*** Block opens ***
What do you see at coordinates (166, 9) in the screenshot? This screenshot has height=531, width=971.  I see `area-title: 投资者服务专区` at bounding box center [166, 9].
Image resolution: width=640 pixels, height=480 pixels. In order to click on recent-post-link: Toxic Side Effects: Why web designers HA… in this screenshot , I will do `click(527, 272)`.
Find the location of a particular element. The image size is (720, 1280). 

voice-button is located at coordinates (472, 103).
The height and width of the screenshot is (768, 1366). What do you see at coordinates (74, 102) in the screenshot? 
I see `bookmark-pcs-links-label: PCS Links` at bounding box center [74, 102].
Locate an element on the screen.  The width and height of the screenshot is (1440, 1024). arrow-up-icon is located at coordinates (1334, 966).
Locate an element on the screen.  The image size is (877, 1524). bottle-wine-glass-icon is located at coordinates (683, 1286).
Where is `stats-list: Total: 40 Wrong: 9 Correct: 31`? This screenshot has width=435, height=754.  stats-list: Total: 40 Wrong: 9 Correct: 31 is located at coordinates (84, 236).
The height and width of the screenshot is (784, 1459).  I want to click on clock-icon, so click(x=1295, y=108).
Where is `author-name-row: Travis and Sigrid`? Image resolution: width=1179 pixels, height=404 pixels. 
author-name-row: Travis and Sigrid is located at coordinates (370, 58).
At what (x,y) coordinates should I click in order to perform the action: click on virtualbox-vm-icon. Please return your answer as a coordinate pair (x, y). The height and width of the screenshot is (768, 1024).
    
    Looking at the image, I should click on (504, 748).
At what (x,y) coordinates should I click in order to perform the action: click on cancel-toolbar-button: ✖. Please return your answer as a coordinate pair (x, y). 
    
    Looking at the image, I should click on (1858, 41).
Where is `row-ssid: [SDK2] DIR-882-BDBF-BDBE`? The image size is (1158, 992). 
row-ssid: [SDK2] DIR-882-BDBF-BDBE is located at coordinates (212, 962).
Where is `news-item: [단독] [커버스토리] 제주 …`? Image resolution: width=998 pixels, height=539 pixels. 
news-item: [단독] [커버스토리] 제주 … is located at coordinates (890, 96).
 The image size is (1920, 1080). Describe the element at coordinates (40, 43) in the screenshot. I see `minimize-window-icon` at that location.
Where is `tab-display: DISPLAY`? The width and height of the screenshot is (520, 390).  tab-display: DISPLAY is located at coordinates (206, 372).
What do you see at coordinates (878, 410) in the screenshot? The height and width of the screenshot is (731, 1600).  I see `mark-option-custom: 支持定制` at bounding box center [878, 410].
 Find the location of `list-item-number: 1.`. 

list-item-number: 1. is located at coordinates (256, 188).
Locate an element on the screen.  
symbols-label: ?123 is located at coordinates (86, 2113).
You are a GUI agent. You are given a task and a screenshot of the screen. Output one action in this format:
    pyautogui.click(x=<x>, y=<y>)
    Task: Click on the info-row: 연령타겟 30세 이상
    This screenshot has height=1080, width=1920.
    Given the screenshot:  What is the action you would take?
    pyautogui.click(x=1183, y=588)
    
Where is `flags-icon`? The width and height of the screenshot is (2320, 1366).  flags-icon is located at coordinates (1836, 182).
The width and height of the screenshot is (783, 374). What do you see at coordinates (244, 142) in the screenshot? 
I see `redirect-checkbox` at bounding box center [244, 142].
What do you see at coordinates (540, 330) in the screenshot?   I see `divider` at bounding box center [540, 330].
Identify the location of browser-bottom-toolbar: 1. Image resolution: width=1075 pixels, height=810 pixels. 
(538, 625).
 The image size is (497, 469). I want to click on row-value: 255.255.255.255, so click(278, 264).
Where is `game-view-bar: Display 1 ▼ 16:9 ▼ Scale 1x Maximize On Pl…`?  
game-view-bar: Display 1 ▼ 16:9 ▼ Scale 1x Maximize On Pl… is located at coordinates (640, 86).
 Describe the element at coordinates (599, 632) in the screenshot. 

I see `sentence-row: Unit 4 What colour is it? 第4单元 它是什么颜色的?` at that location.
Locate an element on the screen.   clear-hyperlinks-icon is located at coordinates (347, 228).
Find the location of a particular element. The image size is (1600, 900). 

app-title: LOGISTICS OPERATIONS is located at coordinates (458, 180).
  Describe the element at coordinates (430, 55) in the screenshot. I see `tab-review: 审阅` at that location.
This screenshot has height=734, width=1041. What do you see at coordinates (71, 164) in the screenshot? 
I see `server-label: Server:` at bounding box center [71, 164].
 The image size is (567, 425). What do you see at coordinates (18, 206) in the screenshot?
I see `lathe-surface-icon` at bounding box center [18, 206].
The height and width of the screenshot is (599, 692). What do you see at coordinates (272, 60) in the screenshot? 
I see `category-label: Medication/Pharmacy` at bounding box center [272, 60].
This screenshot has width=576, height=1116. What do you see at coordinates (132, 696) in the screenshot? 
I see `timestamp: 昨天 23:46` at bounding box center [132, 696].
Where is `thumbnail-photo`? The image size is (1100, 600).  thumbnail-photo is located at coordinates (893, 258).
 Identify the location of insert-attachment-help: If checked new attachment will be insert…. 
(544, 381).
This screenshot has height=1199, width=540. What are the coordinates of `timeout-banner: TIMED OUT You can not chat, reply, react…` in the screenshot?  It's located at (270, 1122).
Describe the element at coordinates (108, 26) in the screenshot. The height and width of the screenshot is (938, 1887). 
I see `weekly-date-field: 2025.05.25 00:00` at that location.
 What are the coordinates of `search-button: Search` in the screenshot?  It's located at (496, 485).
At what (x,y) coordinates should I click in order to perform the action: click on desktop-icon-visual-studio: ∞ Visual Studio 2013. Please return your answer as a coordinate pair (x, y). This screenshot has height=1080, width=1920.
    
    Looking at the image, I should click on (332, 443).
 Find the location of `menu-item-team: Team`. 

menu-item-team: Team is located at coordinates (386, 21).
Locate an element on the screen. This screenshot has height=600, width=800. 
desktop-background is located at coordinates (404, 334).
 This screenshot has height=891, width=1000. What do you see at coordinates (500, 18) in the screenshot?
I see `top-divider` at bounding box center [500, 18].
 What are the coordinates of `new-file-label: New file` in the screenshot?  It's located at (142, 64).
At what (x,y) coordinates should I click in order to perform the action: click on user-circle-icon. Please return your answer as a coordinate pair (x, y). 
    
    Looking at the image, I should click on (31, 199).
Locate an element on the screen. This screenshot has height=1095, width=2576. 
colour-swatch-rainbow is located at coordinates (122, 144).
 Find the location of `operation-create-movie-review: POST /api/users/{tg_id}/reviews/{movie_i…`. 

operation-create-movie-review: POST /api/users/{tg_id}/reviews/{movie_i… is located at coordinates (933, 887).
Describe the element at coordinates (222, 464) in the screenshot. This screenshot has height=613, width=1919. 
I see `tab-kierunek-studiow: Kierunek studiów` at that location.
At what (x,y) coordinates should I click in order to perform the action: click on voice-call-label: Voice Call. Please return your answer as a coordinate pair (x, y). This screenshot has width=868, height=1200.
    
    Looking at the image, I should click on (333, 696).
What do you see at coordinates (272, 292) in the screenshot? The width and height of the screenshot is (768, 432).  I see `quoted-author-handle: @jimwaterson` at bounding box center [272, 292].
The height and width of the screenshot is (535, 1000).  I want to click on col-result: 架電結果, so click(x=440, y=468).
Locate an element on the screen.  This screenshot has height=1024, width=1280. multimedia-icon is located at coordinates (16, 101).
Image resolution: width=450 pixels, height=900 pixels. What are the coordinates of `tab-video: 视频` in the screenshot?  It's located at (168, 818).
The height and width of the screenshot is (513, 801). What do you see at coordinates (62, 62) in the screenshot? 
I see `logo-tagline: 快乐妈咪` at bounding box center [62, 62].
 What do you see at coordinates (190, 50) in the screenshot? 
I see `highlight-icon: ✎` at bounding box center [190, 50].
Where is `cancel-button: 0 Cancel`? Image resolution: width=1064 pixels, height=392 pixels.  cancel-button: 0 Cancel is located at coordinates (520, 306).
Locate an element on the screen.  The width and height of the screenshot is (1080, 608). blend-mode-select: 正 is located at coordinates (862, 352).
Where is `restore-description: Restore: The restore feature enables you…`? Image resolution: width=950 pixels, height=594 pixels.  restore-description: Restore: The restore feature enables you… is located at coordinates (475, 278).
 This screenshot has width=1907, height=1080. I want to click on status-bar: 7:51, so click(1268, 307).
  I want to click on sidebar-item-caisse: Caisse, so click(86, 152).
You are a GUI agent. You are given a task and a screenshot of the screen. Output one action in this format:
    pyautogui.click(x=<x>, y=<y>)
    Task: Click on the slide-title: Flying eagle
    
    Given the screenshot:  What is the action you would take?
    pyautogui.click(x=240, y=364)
*** Block closes ***
[Work instructions] Please duplicate the data from the line with "The height and width of the screenshot is (784, 1459)." to the line with "author-name-row: Travis and Sigrid is", both included.

[Response to the exercise]
The height and width of the screenshot is (784, 1459).  I want to click on clock-icon, so click(x=1295, y=108).
Where is `author-name-row: Travis and Sigrid`? Image resolution: width=1179 pixels, height=404 pixels. 
author-name-row: Travis and Sigrid is located at coordinates (370, 58).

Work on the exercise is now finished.